*Exercise*: Write each line exactly as it stands, from the line containing "Impressum (183, 2101)" through the end of the data.

= = =

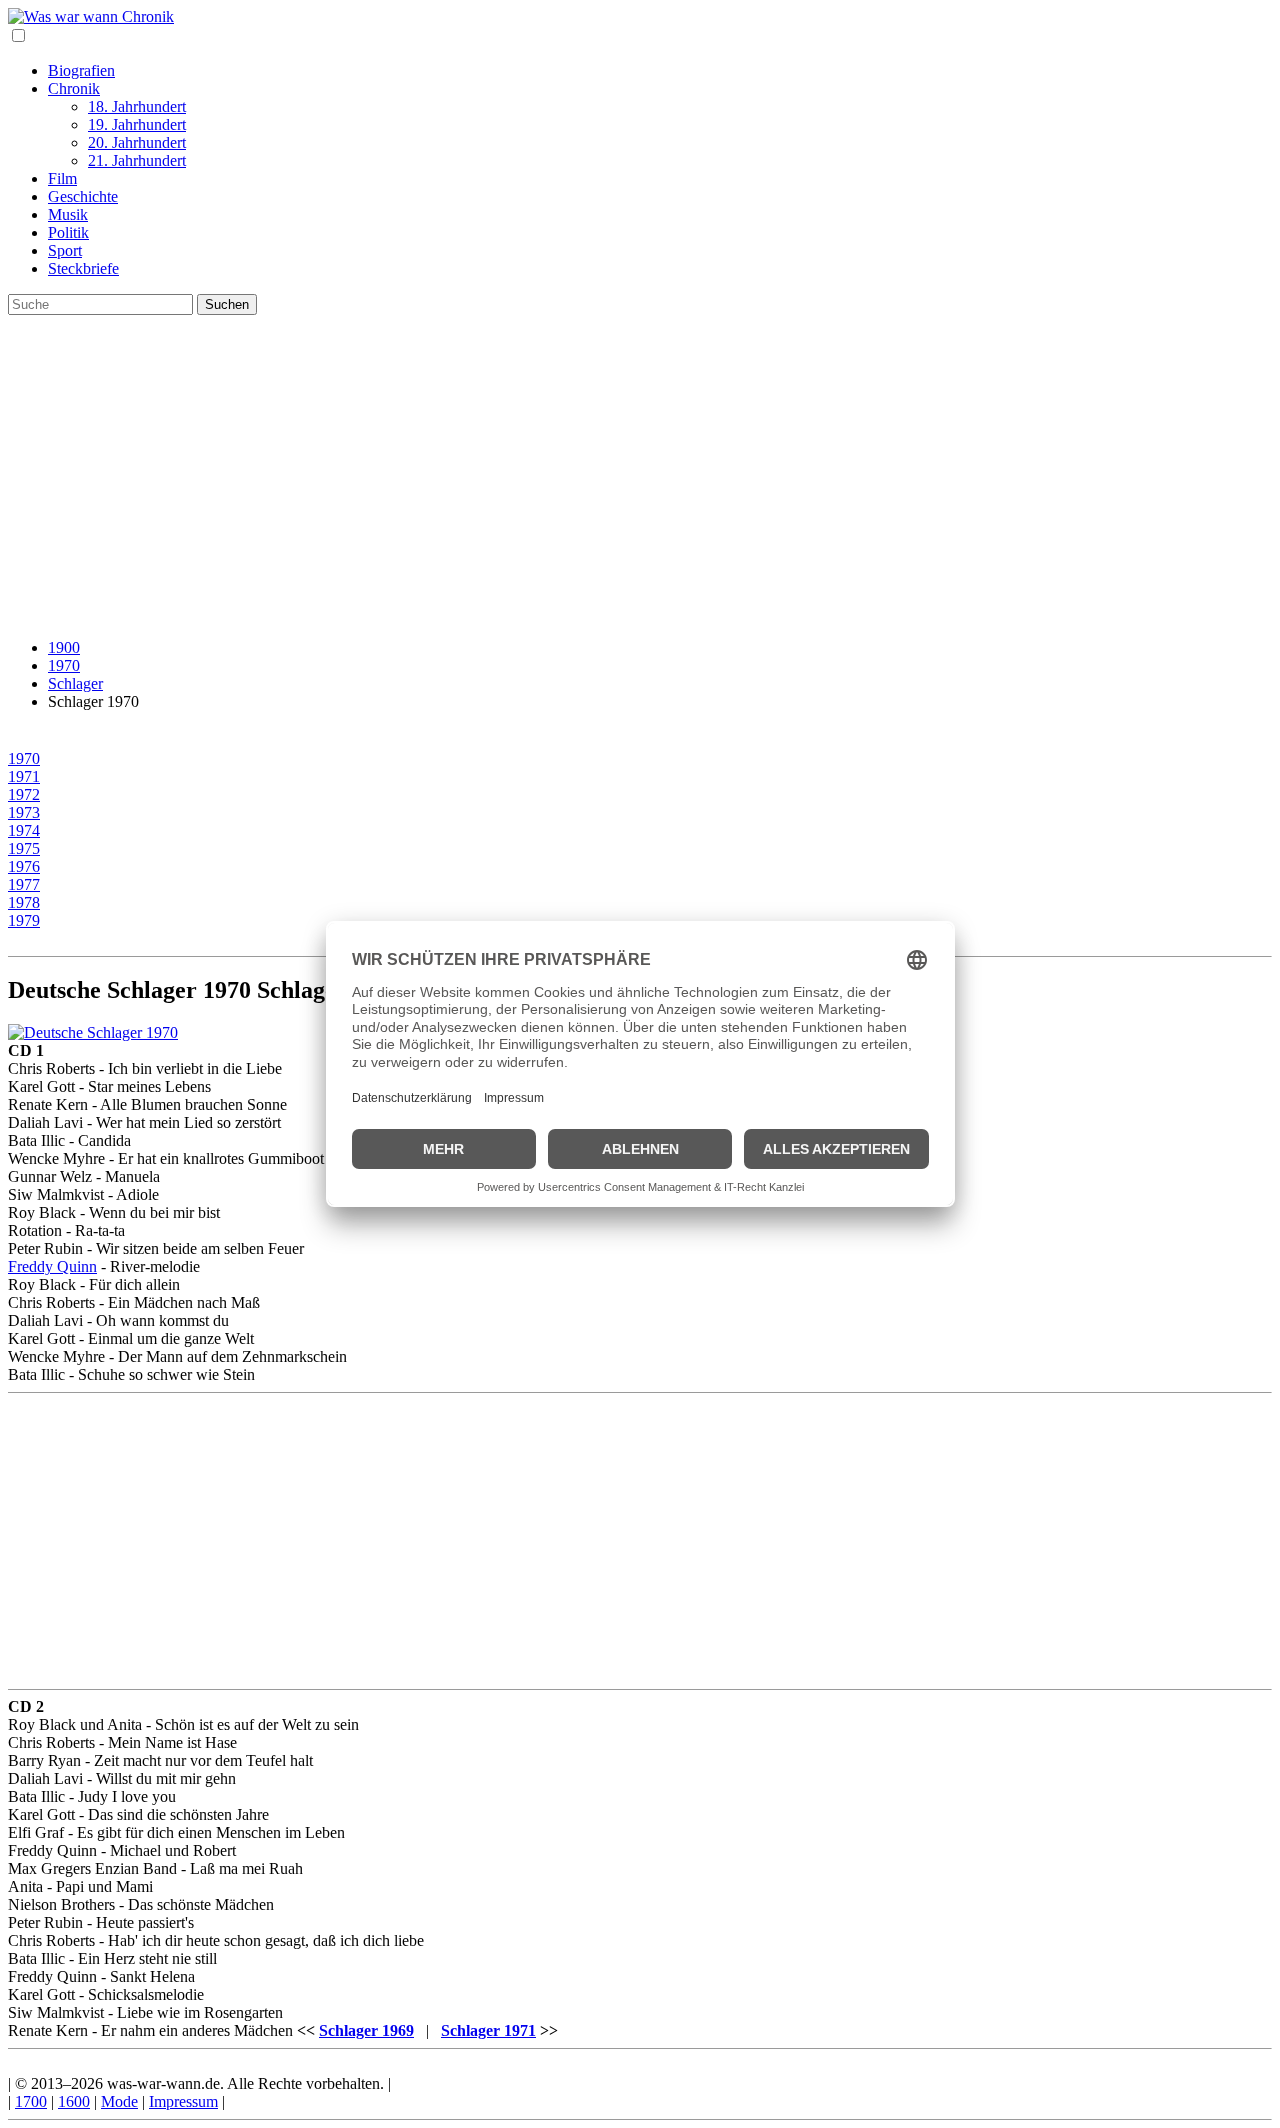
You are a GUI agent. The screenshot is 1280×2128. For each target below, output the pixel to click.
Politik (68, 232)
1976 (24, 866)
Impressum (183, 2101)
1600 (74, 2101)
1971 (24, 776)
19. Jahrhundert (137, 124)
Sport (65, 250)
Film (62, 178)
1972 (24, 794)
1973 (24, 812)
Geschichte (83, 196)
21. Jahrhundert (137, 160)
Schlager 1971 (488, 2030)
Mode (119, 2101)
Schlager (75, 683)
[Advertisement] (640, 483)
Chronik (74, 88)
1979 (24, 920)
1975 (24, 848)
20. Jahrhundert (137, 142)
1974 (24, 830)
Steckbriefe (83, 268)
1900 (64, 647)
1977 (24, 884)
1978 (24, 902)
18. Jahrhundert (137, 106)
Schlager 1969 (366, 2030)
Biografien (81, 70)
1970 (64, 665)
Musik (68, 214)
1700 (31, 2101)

= = =

*Solution to the problem*:
Impressum (183, 2101)
1600 (74, 2101)
1971 (24, 776)
19. Jahrhundert (137, 124)
Sport (65, 250)
Film (62, 178)
1972 (24, 794)
1973 (24, 812)
Geschichte (83, 196)
21. Jahrhundert (137, 160)
Schlager 1971 (488, 2030)
Mode (119, 2101)
Schlager (75, 683)
[Advertisement] (640, 483)
Chronik (74, 88)
1979 (24, 920)
1975 (24, 848)
20. Jahrhundert (137, 142)
1974 (24, 830)
Steckbriefe (83, 268)
1900 (64, 647)
1977 (24, 884)
1978 (24, 902)
18. Jahrhundert (137, 106)
Schlager 1969 (366, 2030)
Biografien (81, 70)
1970 (64, 665)
Musik (68, 214)
1700 (31, 2101)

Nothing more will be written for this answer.